At Mobile Health Workshop, Leaders from Healthcare, Technology and Academia Develop “Shovel-Ready” Initiatives
The CyLab Mobility Research Center’s Mobile Health Workshop brought together over forty leaders in the health care, information technology (IT) and education sectors to explore challenges and opportunities in this vital intersection where science, medicine, and IT meet one of the most poignant dimensions of the human condition head-on.

Speakers from Kaiser Permanente, Microsoft, Qualcomm, SAP, Kinnexxus, Helsinki University of Technology (TKK), and Carnegie Mellon framed the core issues and reported on cutting-edge work being done in the space.

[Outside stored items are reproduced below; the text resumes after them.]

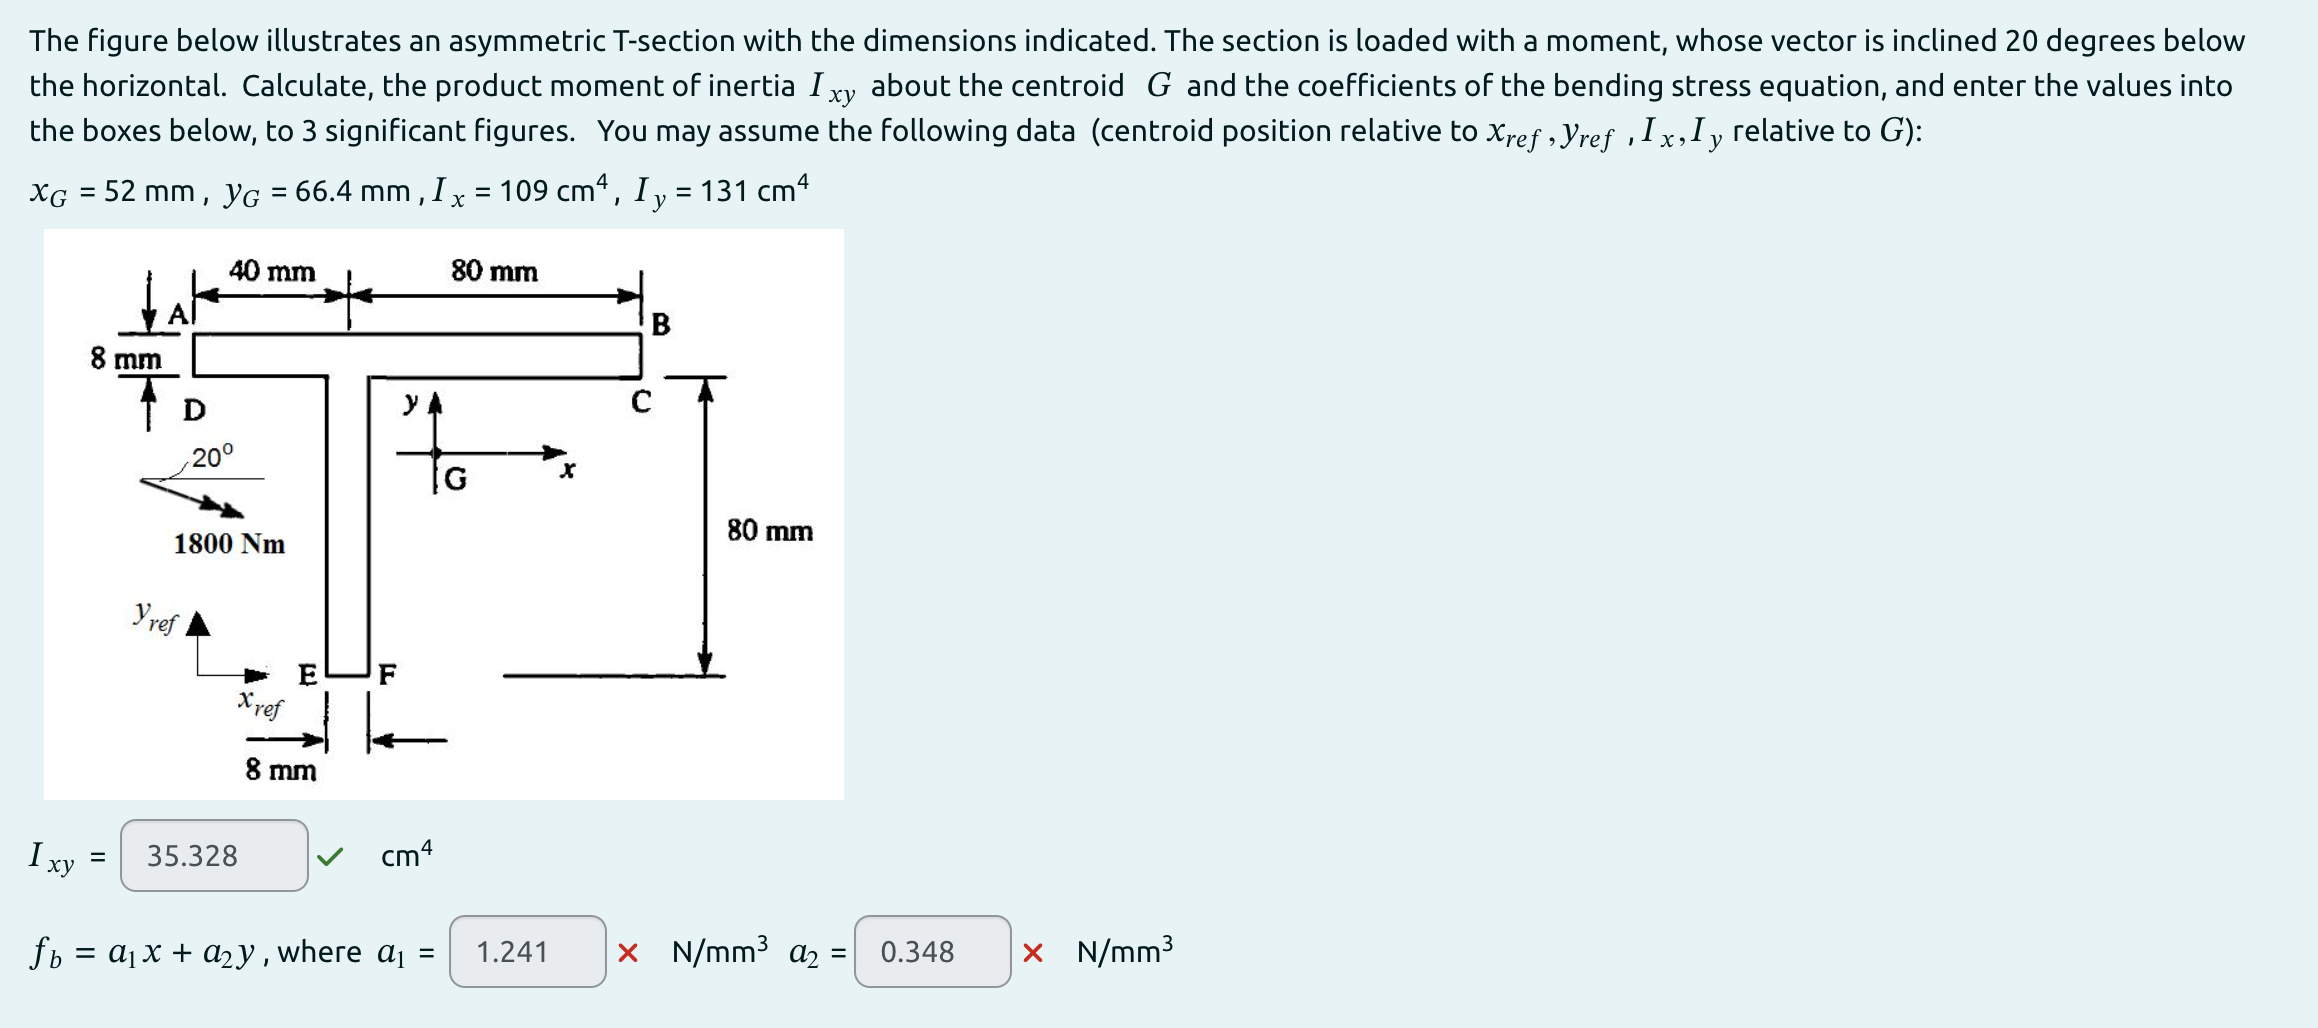Image resolution: width=2318 pixels, height=1028 pixels.
Task: Click the 40 mm dimension label
Action: point(270,270)
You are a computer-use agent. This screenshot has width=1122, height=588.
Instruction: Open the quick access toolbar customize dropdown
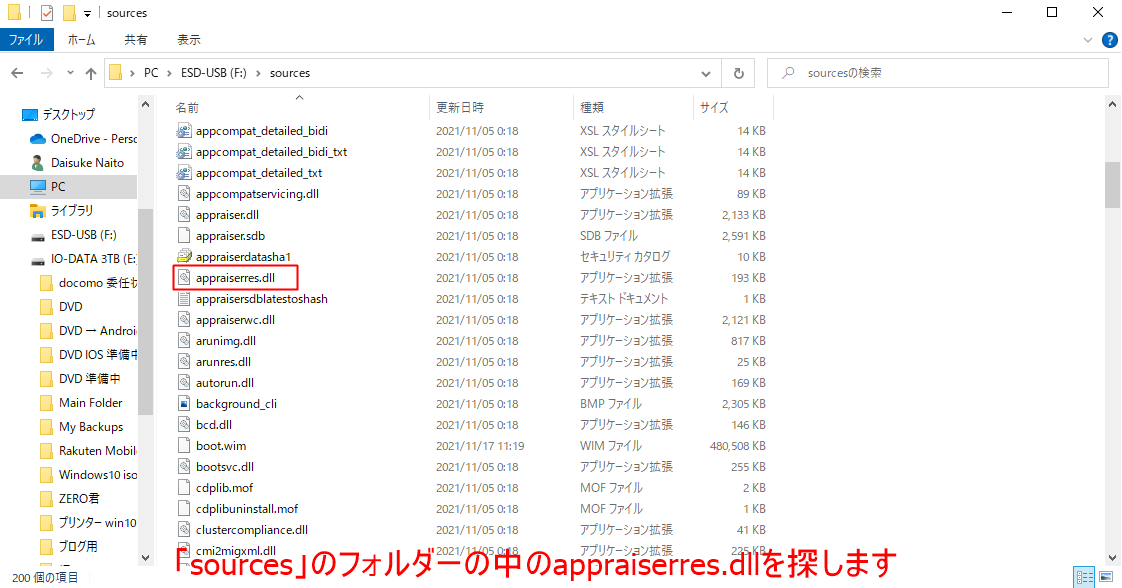pos(87,13)
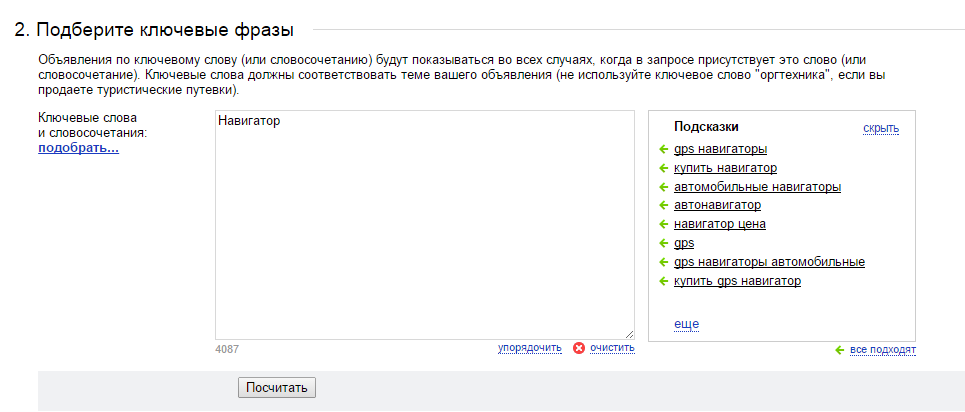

In articulating the ambitious agenda of the one-day workshop, the Center’s Co-Director Martin Griss declared "I do not want us to be just another big consortium, I want us to do something. … We are here to be leaders in this eco-system."
Griss told attendees their goals were to identify three "shovel-ready" collaborative initiatives (i.e., health care, academia and industry), and marshal the will, resources and plans to launch these initiatives.
Three critical questions were addressed in the twenty-four position papers submitted by attendees:
- How will mobile health improve outcomes, reduce costs, and/or patient (and provider) experience?
- What are the most pressing business, process, organization, cultural and technical issues in mobile health?
- What are the best opportunities for collaborative university research?
Tony Lin and Omar Abdul Baki, two students in the full-time MS Software Engineering program at the Silicon Valley campus, worked with faculty advisors to present a poster during the summit on the topic of "A Mobile Application to Monitor the Elderly." The poster addressed the problem of costly monitoring systems to assist the homebound elderly.